"Even when I am old and gray, do not forsake me, my God, till I declare your power to the next generation, your mighty acts to all who are to come." - Psalm 71:18
This past weekend, we took a very last-minute road trip to New Jersey for the funeral of Steve's grandfather, Kristian. It was a rough trip, lets be real. We drove straight through for 24 hours, spent less than 48 hours actually in New Jersey hugging family and doing various funeral tasks and attending services, and then drove 23 hours home. Exhausting, a little cranky, and my van smells like a locker room.
HOWEVER. I was so blessed to be able to witness the honoring of this man. I had only met him twice - he came out for our wedding, and only months later, we visited out east and he had the first of 12 strokes during that trip. We never saw him again. Steve has a few vivid childhood memories of him, playing checkers, helping him put a roof on a garage - he wasn't an overly engaging grandfather sort, but according to Steve it was evident that he enjoyed their presence.
So what was the big deal, a relative stranger passing? Story after story was shared about the faith of this man (and his wife). He and his wife were selfless and sacrificial givers, living out their love for their Lord in a way that led others to Him. People are in Heaven greeting him because of his willingness to love when it wasn't socially acceptable and his eagerness to share his Jesus with others. This man died with great-grandchildren who are now being taught about Jesus because of the legacy that he began for his family. Four generations!
It moved me to tears. I was NOT raised that way, I do not come from that same legacy - but how powerful, how truly amazing is to see this being lived out. My husband is so blessed to have this faith legacy on both sides! And on our road trip home, I honestly just kept thinking, "poop! I am messing this up!". This legacy business has not been a priority in my home. We are so concerned with surviving the precious stages of the terrific 3s and fabulous 4s that all I want to do is nap, yell or cry some days! Where in me are they seeing that ALL THAT MATTERS in my life is my Jesus?
They told us this weekend that as Kris continued to deteriorate with each stroke, his measurement was always the Lord's Prayer - if he started to feel funny, he would start to recite the prayer and if he could get through it, he knew he was fine, but oh, how frustrated he got when he could not recite the whole prayer! And I think - goodness, what is my measurement? I am pretty certain that my knee-jerk reaction right now would not be similar. When I hear about people having strokes, my thoughts are always - oh, but not being able to move half of my body? Or not being able to speak clearly? But his thoughts were whether or not he could recite the Lord's Prayer. Uff.
Eleanor (his wife) stood up during one service and with complete confidence was able to tell us that her husband was rejoicing. And that she had her Lord to see her through. Faith that could move mountains. She talked about how they did devotions together. How they always said I love you. How confident she was in Heaven. And how proud she was to have 5 children who now shared her faith - and 17 grandchildren, and 8 great-grandchildren… This is the story I want to tell.

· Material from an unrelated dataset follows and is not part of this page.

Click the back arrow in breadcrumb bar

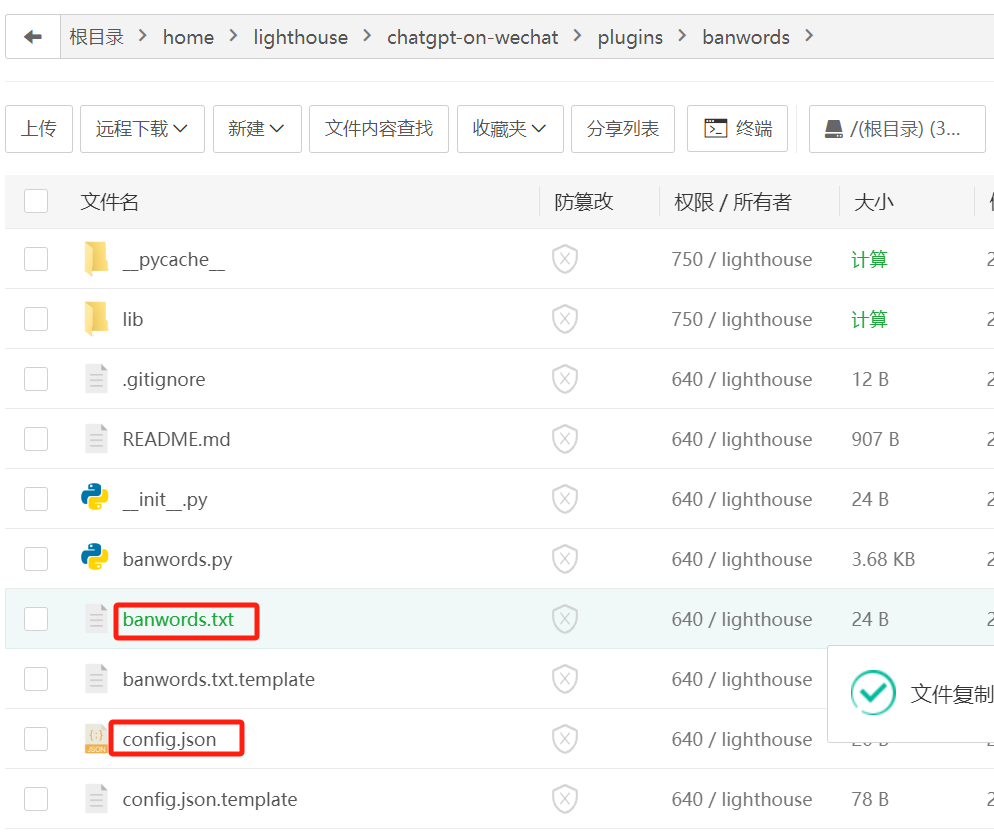(x=33, y=37)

At the end of the day, I want to be able to say that I lived my life for this reason - to love him and share that love with others. That ALL THAT MATTERED to me was Jesus. That someone else might be in Heaven because I was able to point them to Jesus. That the legacy of my family might look differently starting with my generation. I want to heed the words of the Bible (and it is repeated dozens of times in different phrasings!) to pass the teachings/commands/stories/praises on to my children and to their children and to their children.
At the end of the day, it makes no eternal difference if I spent my day doing laundry and got them to clean their rooms but did not show them Jesus. Oh, Tami. Let go of the things that do not matter.